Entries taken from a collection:
********************

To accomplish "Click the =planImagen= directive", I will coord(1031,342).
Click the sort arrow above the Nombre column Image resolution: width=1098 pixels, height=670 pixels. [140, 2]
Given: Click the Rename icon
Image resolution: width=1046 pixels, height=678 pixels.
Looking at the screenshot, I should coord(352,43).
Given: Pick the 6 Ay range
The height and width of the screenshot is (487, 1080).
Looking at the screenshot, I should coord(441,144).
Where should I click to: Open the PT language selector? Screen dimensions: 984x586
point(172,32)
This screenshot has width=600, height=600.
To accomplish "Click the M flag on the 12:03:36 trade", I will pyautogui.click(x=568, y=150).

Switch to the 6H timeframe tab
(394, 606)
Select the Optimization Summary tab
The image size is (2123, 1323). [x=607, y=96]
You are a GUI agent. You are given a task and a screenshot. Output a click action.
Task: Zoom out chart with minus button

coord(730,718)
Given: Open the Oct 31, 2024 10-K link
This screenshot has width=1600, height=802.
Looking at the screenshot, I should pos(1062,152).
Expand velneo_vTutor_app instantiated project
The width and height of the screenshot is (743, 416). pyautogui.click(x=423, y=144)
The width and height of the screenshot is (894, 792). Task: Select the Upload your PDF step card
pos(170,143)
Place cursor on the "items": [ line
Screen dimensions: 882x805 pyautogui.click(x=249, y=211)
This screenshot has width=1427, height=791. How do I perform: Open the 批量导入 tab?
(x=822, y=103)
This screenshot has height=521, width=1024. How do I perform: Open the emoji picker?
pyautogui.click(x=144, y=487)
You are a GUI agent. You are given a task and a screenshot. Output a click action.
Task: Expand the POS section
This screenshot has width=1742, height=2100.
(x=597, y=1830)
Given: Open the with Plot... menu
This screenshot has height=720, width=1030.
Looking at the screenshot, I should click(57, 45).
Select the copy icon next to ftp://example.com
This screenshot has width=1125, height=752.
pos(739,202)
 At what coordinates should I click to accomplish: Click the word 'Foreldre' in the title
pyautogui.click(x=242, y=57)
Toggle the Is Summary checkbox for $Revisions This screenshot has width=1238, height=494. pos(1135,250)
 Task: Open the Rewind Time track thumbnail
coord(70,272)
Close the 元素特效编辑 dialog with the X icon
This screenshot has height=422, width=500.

********************

BRIEF
When you retype the entries above, keep every line identical to the source.

YOUR SOLUTION
To accomplish "Click the =planImagen= directive", I will coord(1031,342).
Click the sort arrow above the Nombre column Image resolution: width=1098 pixels, height=670 pixels. [140, 2]
Given: Click the Rename icon
Image resolution: width=1046 pixels, height=678 pixels.
Looking at the screenshot, I should coord(352,43).
Given: Pick the 6 Ay range
The height and width of the screenshot is (487, 1080).
Looking at the screenshot, I should coord(441,144).
Where should I click to: Open the PT language selector? Screen dimensions: 984x586
point(172,32)
This screenshot has width=600, height=600.
To accomplish "Click the M flag on the 12:03:36 trade", I will pyautogui.click(x=568, y=150).

Switch to the 6H timeframe tab
(394, 606)
Select the Optimization Summary tab
The image size is (2123, 1323). [x=607, y=96]
You are a GUI agent. You are given a task and a screenshot. Output a click action.
Task: Zoom out chart with minus button

coord(730,718)
Given: Open the Oct 31, 2024 10-K link
This screenshot has width=1600, height=802.
Looking at the screenshot, I should pos(1062,152).
Expand velneo_vTutor_app instantiated project
The width and height of the screenshot is (743, 416). pyautogui.click(x=423, y=144)
The width and height of the screenshot is (894, 792). Task: Select the Upload your PDF step card
pos(170,143)
Place cursor on the "items": [ line
Screen dimensions: 882x805 pyautogui.click(x=249, y=211)
This screenshot has width=1427, height=791. How do I perform: Open the 批量导入 tab?
(x=822, y=103)
This screenshot has height=521, width=1024. How do I perform: Open the emoji picker?
pyautogui.click(x=144, y=487)
You are a GUI agent. You are given a task and a screenshot. Output a click action.
Task: Expand the POS section
This screenshot has width=1742, height=2100.
(x=597, y=1830)
Given: Open the with Plot... menu
This screenshot has height=720, width=1030.
Looking at the screenshot, I should click(57, 45).
Select the copy icon next to ftp://example.com
This screenshot has width=1125, height=752.
pos(739,202)
 At what coordinates should I click to accomplish: Click the word 'Foreldre' in the title
pyautogui.click(x=242, y=57)
Toggle the Is Summary checkbox for $Revisions This screenshot has width=1238, height=494. pos(1135,250)
 Task: Open the Rewind Time track thumbnail
coord(70,272)
Close the 元素特效编辑 dialog with the X icon
This screenshot has height=422, width=500.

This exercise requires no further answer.